I have this function:


if(document.getElementById && document.createElement) {
function addflags() {
var children = document.getElementById('pagelist').childNodes;
for(var i = 0; i < children.length; i++) {
children[0].className = 'bulgaria';
children[1].className = 'england';
children[2].className = 'italy';
children[3].className = 'sweden';
}
}
window.onload = addflags;
}


The XHTML is an unordered list with 4 list items and sub lists in those list items (plus links in each li) and I want to add a country flag (set as background image in the CSS) to the direct children of the ul (the first level list items).
Now I discovered that Firefox is only reacting to odd array numbers, i.e. children[1], 3, 5, and 7 (the even numbers have "no properties") while IE is applying the classes correctly(?) as intended above (0,1,2,3).
At which point did I go wrong?
Sorry if this is a real stupid question but I’m pretty new in this field and my researches didn’t bring any acceptable results.

Thanks.

BonRouge
05-23-2007, 05:10 PM
Can you show us the page?

glenngv
05-23-2007, 05:28 PM
Whitespaces are considered nodes in Firefox.
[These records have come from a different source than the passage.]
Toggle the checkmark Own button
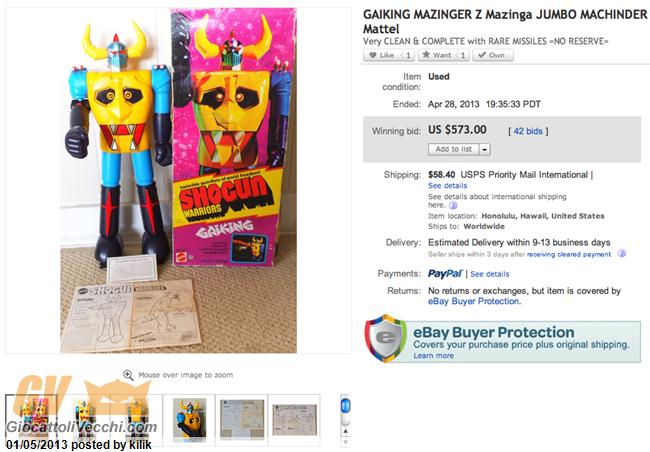650x452 pixels. (x=493, y=55)
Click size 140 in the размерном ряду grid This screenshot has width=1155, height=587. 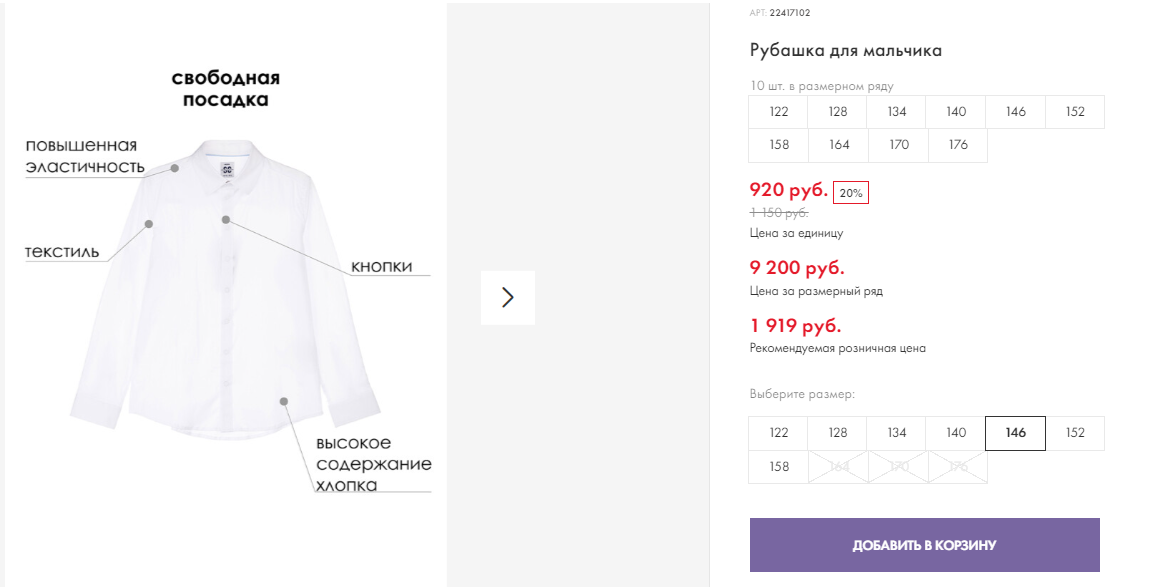coord(956,112)
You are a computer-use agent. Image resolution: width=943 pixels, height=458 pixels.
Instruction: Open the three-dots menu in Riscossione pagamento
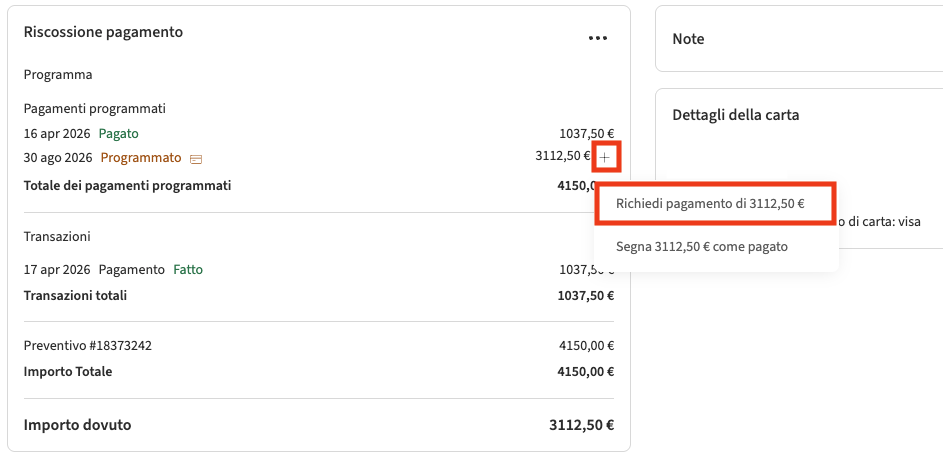[x=598, y=38]
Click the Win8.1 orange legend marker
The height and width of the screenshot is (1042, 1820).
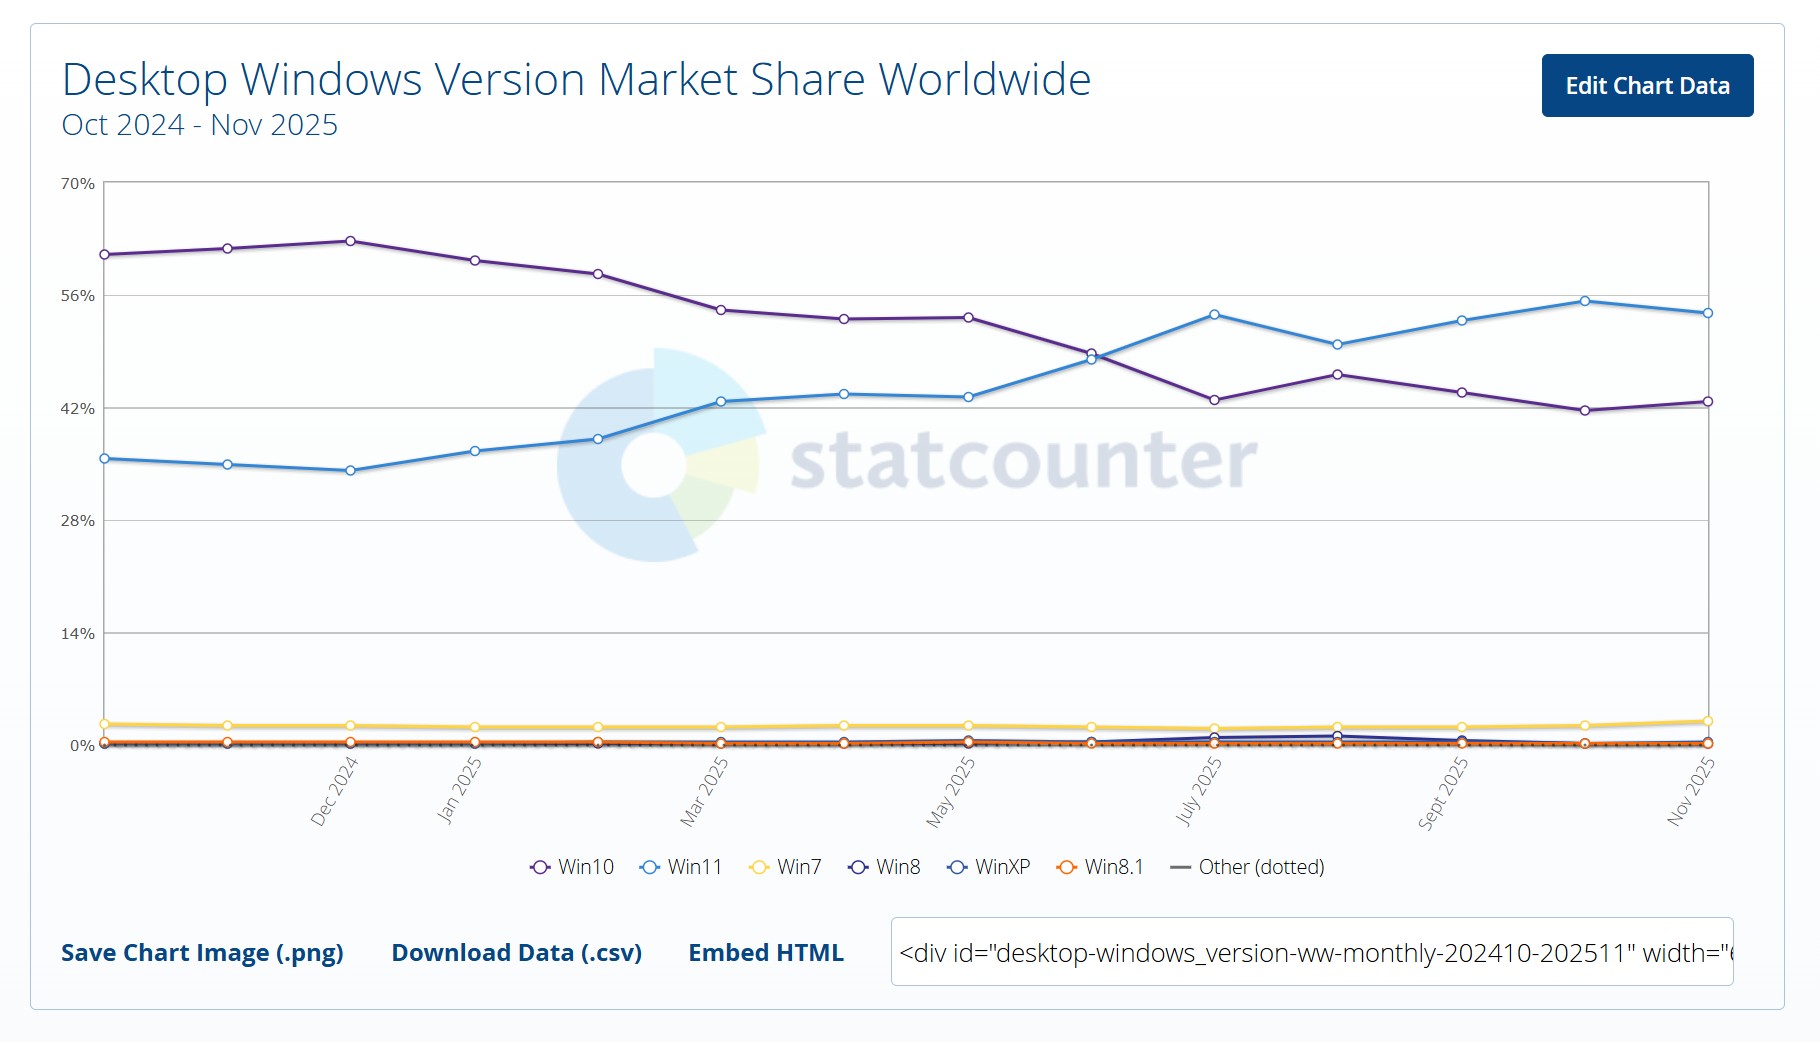tap(1066, 867)

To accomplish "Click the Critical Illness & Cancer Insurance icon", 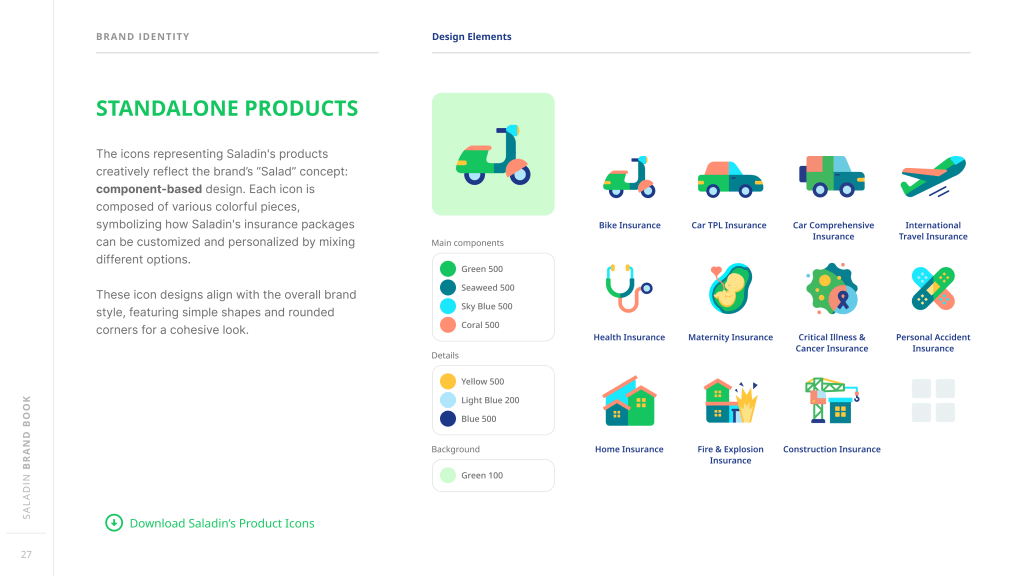I will pyautogui.click(x=832, y=289).
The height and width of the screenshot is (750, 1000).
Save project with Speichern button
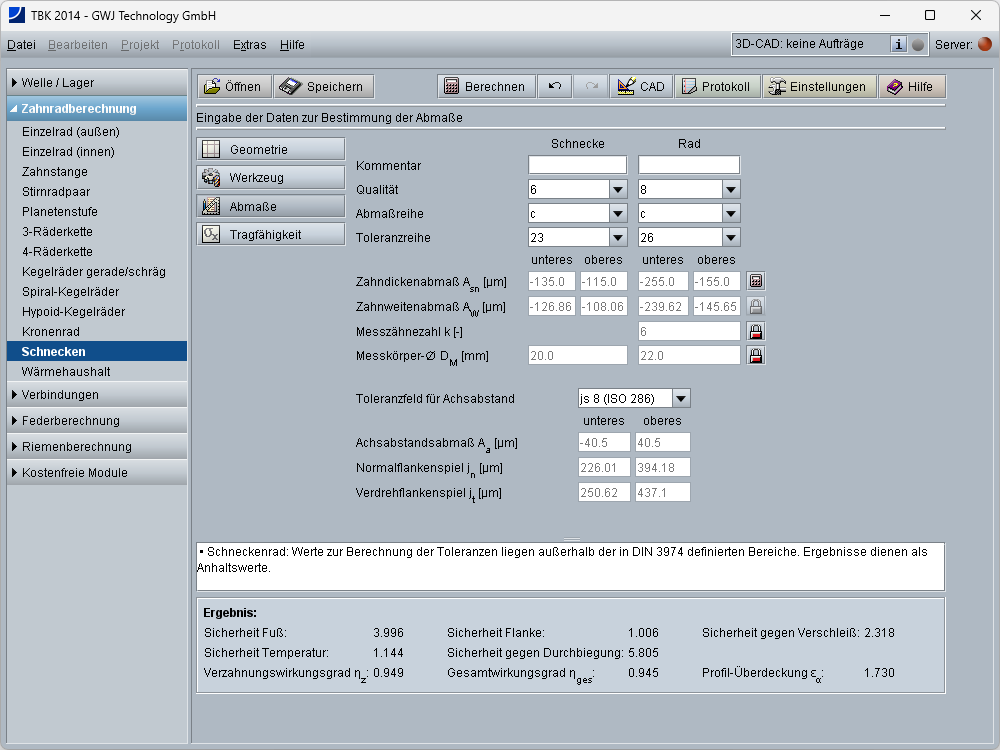click(x=324, y=87)
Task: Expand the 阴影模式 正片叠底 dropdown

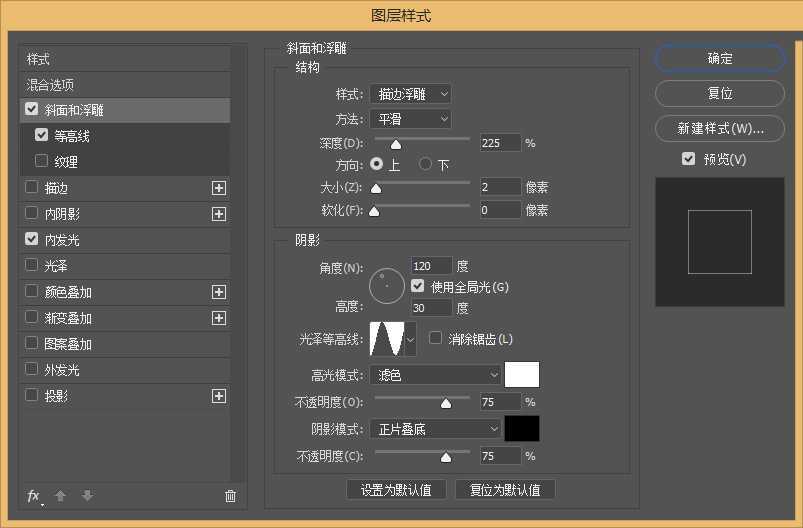Action: click(435, 429)
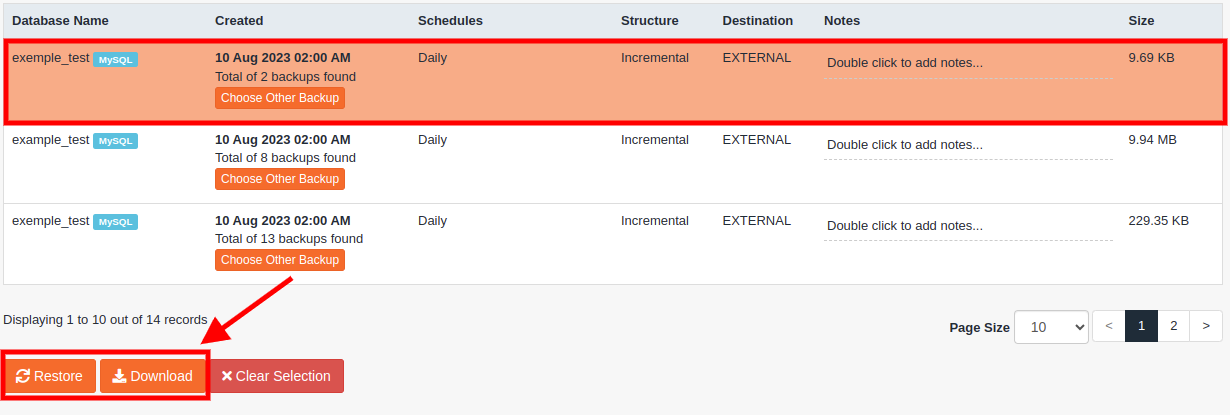The image size is (1230, 415).
Task: Click MySQL badge in highlighted exemple_test row
Action: pyautogui.click(x=115, y=59)
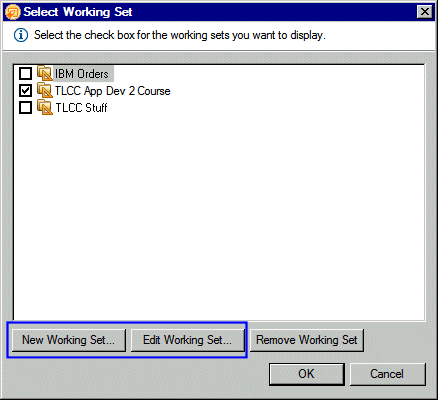Viewport: 438px width, 400px height.
Task: Click the TLCC App Dev 2 Course folder icon
Action: [45, 90]

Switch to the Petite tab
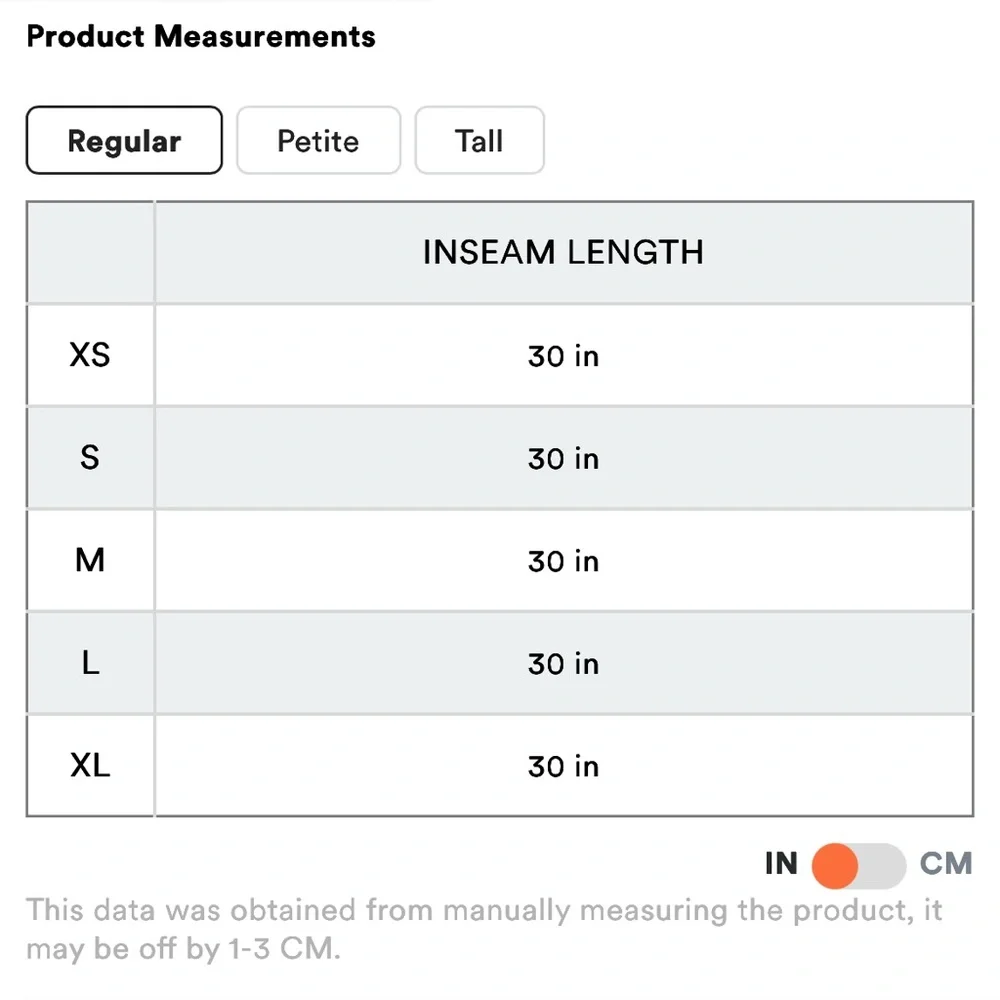(318, 141)
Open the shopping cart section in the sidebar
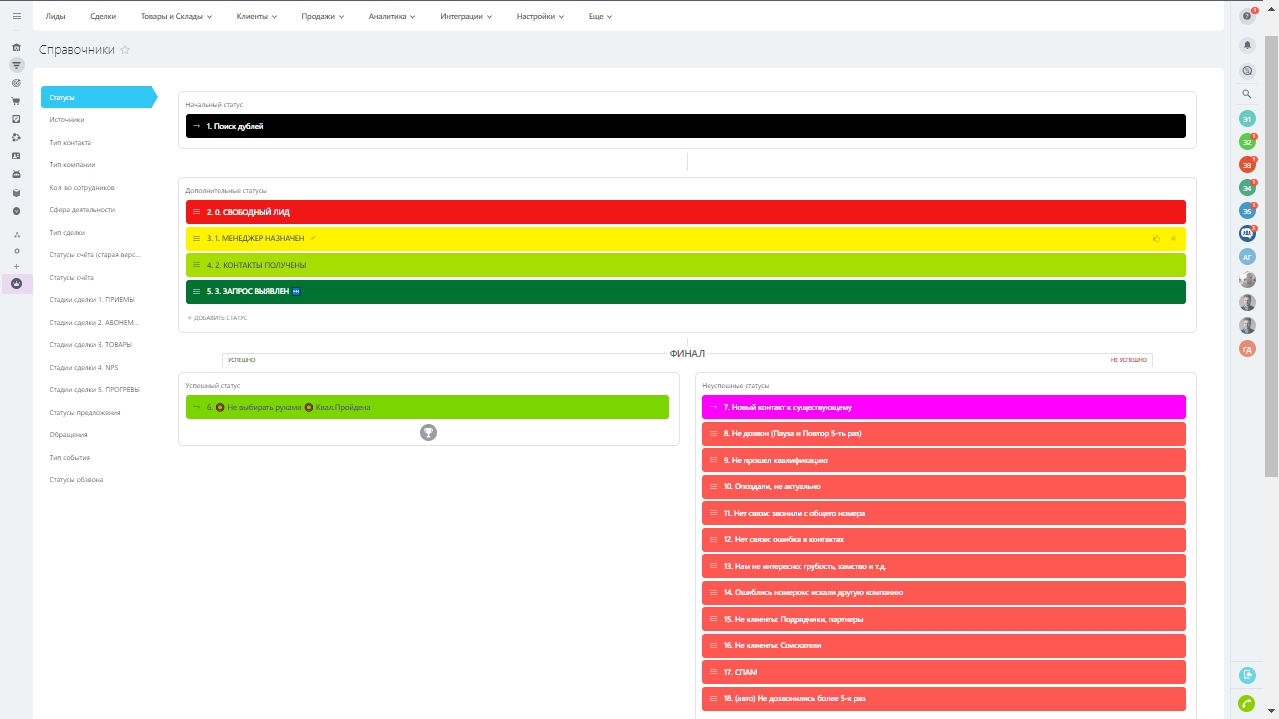Screen dimensions: 1279x719 [16, 101]
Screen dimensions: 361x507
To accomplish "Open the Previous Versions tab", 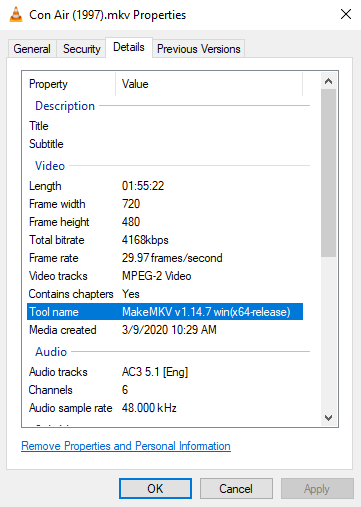I will (x=199, y=49).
Check for nodeType 1 for elements. Or you can clean the whitespace using this script (http://www.codingforums.com/showthread.php?t=7028).

VIPStephan
05-23-2007, 05:28 PM
OK, well, I’ve done it with conditional comments for now and used CSS 2 selectors for modern browsers but this is still bugging me. Here’s the page (http://www.vishnuprakash.com/stephan/freeway/?page_id=48) where I’ve done this. You can extract the relevant code to see it working (or not) in IE and FF.

glenngv
05-23-2007, 06:05 PM
We both posted at the same time so you might have missed my post above.

VIPStephan
05-23-2007, 06:30 PM
:)
Ah I see. So the line breaks before/after the tags are considered whitespaces, and thus count as nodes… pretty stupid behavior, eh?
Reminds me of the mysterious image gaps if you put them one on a line in the HTML code that newbies frequently stumble upon. :D

jkd
05-23-2007, 06:30 PM
Also, childNodes is not actually an array. Arrays are static, for one. The object returned by the childNodes property is a NodeList, which is live (dynamically reflects the state of the DOM). It just so happens that the ECMAScript bindings allow array-style [] access.